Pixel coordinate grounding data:
###

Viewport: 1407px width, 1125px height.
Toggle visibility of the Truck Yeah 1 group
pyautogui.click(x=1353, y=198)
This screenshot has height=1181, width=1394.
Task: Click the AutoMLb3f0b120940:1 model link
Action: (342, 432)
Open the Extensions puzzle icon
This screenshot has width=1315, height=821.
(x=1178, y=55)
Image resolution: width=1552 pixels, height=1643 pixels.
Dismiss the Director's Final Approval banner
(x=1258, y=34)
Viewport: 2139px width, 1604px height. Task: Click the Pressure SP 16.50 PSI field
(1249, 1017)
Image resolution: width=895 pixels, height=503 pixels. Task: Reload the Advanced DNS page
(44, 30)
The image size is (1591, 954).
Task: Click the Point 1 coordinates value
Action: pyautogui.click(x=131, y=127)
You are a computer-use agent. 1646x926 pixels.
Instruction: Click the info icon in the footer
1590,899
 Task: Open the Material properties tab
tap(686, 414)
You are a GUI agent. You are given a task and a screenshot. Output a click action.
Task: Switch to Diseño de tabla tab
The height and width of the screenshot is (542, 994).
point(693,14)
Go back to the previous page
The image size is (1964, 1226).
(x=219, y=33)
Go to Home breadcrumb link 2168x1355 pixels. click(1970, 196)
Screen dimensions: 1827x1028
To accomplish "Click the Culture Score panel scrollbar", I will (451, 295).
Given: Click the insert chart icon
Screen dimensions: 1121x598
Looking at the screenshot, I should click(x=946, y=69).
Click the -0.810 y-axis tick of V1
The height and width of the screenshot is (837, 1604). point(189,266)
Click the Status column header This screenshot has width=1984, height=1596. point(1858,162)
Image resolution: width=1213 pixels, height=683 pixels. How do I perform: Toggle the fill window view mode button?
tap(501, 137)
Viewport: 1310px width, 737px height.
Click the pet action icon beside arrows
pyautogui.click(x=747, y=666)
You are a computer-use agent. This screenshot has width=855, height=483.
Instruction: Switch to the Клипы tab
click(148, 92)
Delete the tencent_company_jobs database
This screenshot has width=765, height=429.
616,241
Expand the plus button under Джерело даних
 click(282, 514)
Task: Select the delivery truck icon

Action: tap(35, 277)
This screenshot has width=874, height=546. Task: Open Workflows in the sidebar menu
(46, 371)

###

▶ _Task item_
Lines above with the string "agent" need to be found and copied.

▶ _Task output_
You are a computer-use agent. 1646x926 pixels.
You are a GUI agent. You are given a task and a screenshot. Output a click action.
You are a computer-use agent. This screenshot has width=855, height=483.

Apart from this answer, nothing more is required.